# What to work on
Return exactly the span of lines in the following data that opens with the line containing "The image size is (1211, 817)." and closes with the line containing "You are a computer-use agent. This". Include nothing else.

# Source material

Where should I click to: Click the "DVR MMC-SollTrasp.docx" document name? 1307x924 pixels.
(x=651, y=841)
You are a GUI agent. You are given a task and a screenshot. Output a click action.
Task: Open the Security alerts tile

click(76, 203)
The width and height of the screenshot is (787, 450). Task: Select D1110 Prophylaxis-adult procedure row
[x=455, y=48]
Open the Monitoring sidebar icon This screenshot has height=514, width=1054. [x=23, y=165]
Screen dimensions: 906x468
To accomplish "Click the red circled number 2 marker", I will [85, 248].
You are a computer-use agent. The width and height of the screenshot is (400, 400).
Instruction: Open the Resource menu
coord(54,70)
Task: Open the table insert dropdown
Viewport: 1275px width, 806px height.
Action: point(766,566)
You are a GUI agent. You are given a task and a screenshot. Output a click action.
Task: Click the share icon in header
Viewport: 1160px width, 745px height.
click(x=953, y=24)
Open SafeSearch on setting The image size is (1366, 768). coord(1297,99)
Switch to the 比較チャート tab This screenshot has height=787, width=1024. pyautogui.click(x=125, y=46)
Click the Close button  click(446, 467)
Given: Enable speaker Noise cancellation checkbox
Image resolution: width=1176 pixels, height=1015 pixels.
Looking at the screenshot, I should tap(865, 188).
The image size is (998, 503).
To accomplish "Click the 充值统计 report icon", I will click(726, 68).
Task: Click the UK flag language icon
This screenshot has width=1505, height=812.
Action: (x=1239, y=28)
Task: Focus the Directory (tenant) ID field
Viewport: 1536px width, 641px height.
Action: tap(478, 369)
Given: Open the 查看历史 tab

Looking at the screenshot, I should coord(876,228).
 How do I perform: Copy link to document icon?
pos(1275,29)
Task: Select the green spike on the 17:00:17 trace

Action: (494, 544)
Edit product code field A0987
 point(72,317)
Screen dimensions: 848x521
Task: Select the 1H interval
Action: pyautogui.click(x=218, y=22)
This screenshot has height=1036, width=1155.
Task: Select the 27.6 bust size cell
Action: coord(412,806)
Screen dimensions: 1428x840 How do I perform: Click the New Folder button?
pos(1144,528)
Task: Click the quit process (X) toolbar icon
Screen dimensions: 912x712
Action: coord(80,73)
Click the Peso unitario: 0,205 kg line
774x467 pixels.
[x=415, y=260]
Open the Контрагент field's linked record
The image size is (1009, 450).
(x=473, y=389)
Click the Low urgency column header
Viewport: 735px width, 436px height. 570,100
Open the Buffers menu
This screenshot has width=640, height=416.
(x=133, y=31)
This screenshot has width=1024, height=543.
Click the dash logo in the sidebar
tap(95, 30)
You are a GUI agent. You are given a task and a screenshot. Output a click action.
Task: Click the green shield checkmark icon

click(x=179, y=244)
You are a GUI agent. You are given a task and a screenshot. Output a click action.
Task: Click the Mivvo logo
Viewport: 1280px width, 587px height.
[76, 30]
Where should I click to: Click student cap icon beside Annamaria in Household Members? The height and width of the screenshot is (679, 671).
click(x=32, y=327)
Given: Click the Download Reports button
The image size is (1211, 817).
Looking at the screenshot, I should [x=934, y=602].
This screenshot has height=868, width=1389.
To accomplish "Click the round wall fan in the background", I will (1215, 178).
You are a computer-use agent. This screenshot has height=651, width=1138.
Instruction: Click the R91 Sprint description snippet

# Written response
The image size is (1211, 817).
Looking at the screenshot, I should [x=934, y=602].
This screenshot has height=868, width=1389.
To accomplish "Click the round wall fan in the background", I will (1215, 178).
You are a computer-use agent. This screenshot has height=651, width=1138.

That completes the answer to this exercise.